Supply and Demand for Doctors

Supply and Demand for Doctors

The NHS rarely look to the economics of free markets to understand their own circumstances. After all, the NHS is in the public hands and not part of the commercial economy - but can the same principles help us understand how to solve the NHS Staffing Crisis?

Demand and Supply

Demand for doctors is high and increasing. The factors at play are straight forward – the population is growing and ageing, whilst lifestyle choices expose us to greater healthcare risks. The supply of doctors is also high and increasing HOWEVER it is not increasing as quickly as demand for healthcare and we therefore have a growing gap between supply and demand.

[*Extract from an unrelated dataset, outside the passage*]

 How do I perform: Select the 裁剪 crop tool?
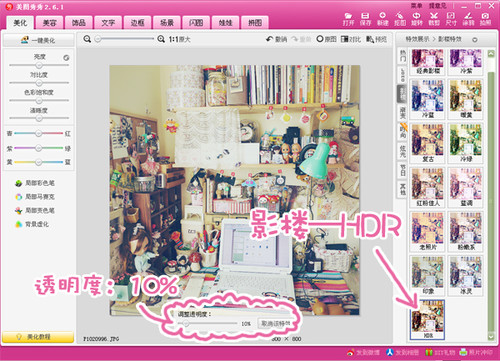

Given this very basic analysis of the ‘market’ for doctors, the key is closing the gap by reducing demand for doctors, increasing the supply of doctors or both.

Reducing Demand

Since population increase and ageing seems almost certain to continue then more needs to be done to improve public health and encourage healthier lifestyles. We live in a country which offers vaccinations against all major controllable disease but does relatively little to control obesity, alcohol, substance and cigarette consumption. We work longer hours than many countries around the world and our service-sector lead economy lends itself to sedentary lifestyles. In order to close the gap between supply and demand, the government needs to do more to change lifestyles to reduce the demand for doctors

Increasing Supply

There are a finite number of doctors that can work in the NHS since they all need to be GMC Registered. The register consists of doctors who train at medical schools in the UK and international doctors who join after sitting international medical exams and English language tests. This means we have two options:

  1. Increase UK trainees. Successive governments continually make this pledge so why doesn’t it work? In part because it takes a decade or more to train a senior doctor and it is inherently difficult to predict how many we should train now to cope with service demand a decade from now. Also in part because governments rarely look to long term problem solving in the knowledge that future governments are likely to reap the political rewards of their actions.
  2. Increase International Recruitment. So long as it is done in an ethical way and doesn’t detract from the healthcare needs of the source country then international recruitment is arguably the quickest fix for increasing the supply of doctors. The NHS is still the destination of choice for many international doctors but more needs to be done to simplify the process for their medical exams, language testing, licencing, recruitment, visa processing and relocation.

A note on Locums.

Hiring locum doctors neither adds or takes away from the problem – it just moves it around. The reason they are so expensive is purely down to the same reasons set out above – demand exceeds supply. The main way to reduce locum expenditure is to reduce demand for them by increasing the supply of permanent/fixed term staff.